Copying each record below exactly is the whole task.

(Source records)
+--
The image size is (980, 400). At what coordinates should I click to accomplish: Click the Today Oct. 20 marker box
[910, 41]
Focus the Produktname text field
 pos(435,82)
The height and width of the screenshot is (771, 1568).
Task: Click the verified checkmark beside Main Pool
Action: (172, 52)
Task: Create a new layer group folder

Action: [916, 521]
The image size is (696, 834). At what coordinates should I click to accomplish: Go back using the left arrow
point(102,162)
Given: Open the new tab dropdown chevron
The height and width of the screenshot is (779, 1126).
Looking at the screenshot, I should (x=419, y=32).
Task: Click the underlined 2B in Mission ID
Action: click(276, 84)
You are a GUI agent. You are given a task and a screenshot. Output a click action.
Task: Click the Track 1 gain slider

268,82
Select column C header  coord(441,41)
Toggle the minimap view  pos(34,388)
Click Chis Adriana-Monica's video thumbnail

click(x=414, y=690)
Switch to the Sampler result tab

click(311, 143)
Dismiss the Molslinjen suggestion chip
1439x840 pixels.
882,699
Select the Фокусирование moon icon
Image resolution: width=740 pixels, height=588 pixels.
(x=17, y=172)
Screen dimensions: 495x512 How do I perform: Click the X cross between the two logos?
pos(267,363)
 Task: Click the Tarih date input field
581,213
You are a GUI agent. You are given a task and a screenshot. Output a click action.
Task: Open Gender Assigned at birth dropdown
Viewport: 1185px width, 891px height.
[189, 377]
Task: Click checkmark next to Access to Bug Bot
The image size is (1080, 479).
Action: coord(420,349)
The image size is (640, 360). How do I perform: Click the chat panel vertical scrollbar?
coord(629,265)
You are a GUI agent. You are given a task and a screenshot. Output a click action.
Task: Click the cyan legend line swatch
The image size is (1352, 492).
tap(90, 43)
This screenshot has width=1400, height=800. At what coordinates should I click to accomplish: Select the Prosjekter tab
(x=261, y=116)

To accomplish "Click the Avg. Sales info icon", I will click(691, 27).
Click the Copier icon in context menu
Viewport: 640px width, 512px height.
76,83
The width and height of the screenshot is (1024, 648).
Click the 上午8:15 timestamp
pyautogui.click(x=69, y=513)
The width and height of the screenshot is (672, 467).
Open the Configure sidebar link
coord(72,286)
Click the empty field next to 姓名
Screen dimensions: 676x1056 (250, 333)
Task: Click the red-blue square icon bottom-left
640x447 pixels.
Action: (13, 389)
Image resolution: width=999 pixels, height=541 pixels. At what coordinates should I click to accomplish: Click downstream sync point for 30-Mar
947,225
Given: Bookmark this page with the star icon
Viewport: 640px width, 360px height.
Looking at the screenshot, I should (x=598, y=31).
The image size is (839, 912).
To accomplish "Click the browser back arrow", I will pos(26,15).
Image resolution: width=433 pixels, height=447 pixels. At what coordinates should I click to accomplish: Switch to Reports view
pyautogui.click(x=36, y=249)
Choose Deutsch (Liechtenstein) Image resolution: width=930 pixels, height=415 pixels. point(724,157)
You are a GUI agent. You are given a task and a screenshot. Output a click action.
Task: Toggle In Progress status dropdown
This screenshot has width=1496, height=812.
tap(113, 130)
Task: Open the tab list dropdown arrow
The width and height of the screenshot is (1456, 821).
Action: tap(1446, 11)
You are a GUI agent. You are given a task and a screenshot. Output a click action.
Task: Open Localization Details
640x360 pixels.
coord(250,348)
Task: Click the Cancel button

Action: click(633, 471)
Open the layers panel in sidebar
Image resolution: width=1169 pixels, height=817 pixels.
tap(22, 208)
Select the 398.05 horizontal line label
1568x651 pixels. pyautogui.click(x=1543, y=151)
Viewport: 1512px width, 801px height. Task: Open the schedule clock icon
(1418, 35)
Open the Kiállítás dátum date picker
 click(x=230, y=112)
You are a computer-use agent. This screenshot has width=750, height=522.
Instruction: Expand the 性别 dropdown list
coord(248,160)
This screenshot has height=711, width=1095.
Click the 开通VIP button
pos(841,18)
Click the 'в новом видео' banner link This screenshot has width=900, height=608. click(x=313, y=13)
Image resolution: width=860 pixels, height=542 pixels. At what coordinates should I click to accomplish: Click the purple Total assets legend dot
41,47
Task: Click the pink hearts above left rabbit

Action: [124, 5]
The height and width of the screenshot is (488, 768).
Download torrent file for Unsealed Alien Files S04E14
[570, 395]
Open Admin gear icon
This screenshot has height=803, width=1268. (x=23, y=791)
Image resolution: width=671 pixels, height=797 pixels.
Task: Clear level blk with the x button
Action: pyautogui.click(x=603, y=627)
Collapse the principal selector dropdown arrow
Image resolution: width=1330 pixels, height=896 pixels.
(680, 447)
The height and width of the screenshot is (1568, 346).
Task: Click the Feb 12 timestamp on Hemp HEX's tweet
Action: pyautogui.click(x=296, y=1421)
+--
[RESPONSE BELOW]
The image size is (980, 400). At what coordinates should I click to accomplish: Click the Today Oct. 20 marker box
[910, 41]
Focus the Produktname text field
 pos(435,82)
The height and width of the screenshot is (771, 1568).
Task: Click the verified checkmark beside Main Pool
Action: (172, 52)
Task: Create a new layer group folder

Action: [916, 521]
The image size is (696, 834). At what coordinates should I click to accomplish: Go back using the left arrow
point(102,162)
Given: Open the new tab dropdown chevron
The height and width of the screenshot is (779, 1126).
Looking at the screenshot, I should (x=419, y=32).
Task: Click the underlined 2B in Mission ID
Action: click(276, 84)
You are a GUI agent. You are given a task and a screenshot. Output a click action.
Task: Click the Track 1 gain slider

268,82
Select column C header  coord(441,41)
Toggle the minimap view  pos(34,388)
Click Chis Adriana-Monica's video thumbnail

click(x=414, y=690)
Switch to the Sampler result tab

click(311, 143)
Dismiss the Molslinjen suggestion chip
1439x840 pixels.
882,699
Select the Фокусирование moon icon
Image resolution: width=740 pixels, height=588 pixels.
(x=17, y=172)
Screen dimensions: 495x512 How do I perform: Click the X cross between the two logos?
pos(267,363)
 Task: Click the Tarih date input field
581,213
You are a GUI agent. You are given a task and a screenshot. Output a click action.
Task: Open Gender Assigned at birth dropdown
Viewport: 1185px width, 891px height.
[189, 377]
Task: Click checkmark next to Access to Bug Bot
The image size is (1080, 479).
Action: coord(420,349)
The image size is (640, 360). How do I perform: Click the chat panel vertical scrollbar?
coord(629,265)
You are a GUI agent. You are given a task and a screenshot. Output a click action.
Task: Click the cyan legend line swatch
The image size is (1352, 492).
tap(90, 43)
This screenshot has width=1400, height=800. At what coordinates should I click to accomplish: Select the Prosjekter tab
(x=261, y=116)

To accomplish "Click the Avg. Sales info icon", I will click(691, 27).
Click the Copier icon in context menu
Viewport: 640px width, 512px height.
76,83
The width and height of the screenshot is (1024, 648).
Click the 上午8:15 timestamp
pyautogui.click(x=69, y=513)
The width and height of the screenshot is (672, 467).
Open the Configure sidebar link
coord(72,286)
Click the empty field next to 姓名
Screen dimensions: 676x1056 (250, 333)
Task: Click the red-blue square icon bottom-left
640x447 pixels.
Action: (13, 389)
Image resolution: width=999 pixels, height=541 pixels. At what coordinates should I click to accomplish: Click downstream sync point for 30-Mar
947,225
Given: Bookmark this page with the star icon
Viewport: 640px width, 360px height.
Looking at the screenshot, I should (x=598, y=31).
The image size is (839, 912).
To accomplish "Click the browser back arrow", I will pos(26,15).
Image resolution: width=433 pixels, height=447 pixels. At what coordinates should I click to accomplish: Switch to Reports view
pyautogui.click(x=36, y=249)
Choose Deutsch (Liechtenstein) Image resolution: width=930 pixels, height=415 pixels. point(724,157)
You are a GUI agent. You are given a task and a screenshot. Output a click action.
Task: Toggle In Progress status dropdown
This screenshot has width=1496, height=812.
tap(113, 130)
Task: Open the tab list dropdown arrow
The width and height of the screenshot is (1456, 821).
Action: tap(1446, 11)
You are a GUI agent. You are given a task and a screenshot. Output a click action.
Task: Open Localization Details
640x360 pixels.
coord(250,348)
Task: Click the Cancel button

Action: click(633, 471)
Open the layers panel in sidebar
Image resolution: width=1169 pixels, height=817 pixels.
tap(22, 208)
Select the 398.05 horizontal line label
1568x651 pixels. pyautogui.click(x=1543, y=151)
Viewport: 1512px width, 801px height. Task: Open the schedule clock icon
(1418, 35)
Open the Kiállítás dátum date picker
 click(x=230, y=112)
You are a computer-use agent. This screenshot has width=750, height=522.
Instruction: Expand the 性别 dropdown list
coord(248,160)
This screenshot has height=711, width=1095.
Click the 开通VIP button
pos(841,18)
Click the 'в новом видео' banner link This screenshot has width=900, height=608. click(x=313, y=13)
Image resolution: width=860 pixels, height=542 pixels. At what coordinates should I click to accomplish: Click the purple Total assets legend dot
41,47
Task: Click the pink hearts above left rabbit

Action: [124, 5]
The height and width of the screenshot is (488, 768).
Download torrent file for Unsealed Alien Files S04E14
[570, 395]
Open Admin gear icon
This screenshot has height=803, width=1268. (x=23, y=791)
Image resolution: width=671 pixels, height=797 pixels.
Task: Clear level blk with the x button
Action: pyautogui.click(x=603, y=627)
Collapse the principal selector dropdown arrow
Image resolution: width=1330 pixels, height=896 pixels.
(680, 447)
The height and width of the screenshot is (1568, 346).
Task: Click the Feb 12 timestamp on Hemp HEX's tweet
Action: pyautogui.click(x=296, y=1421)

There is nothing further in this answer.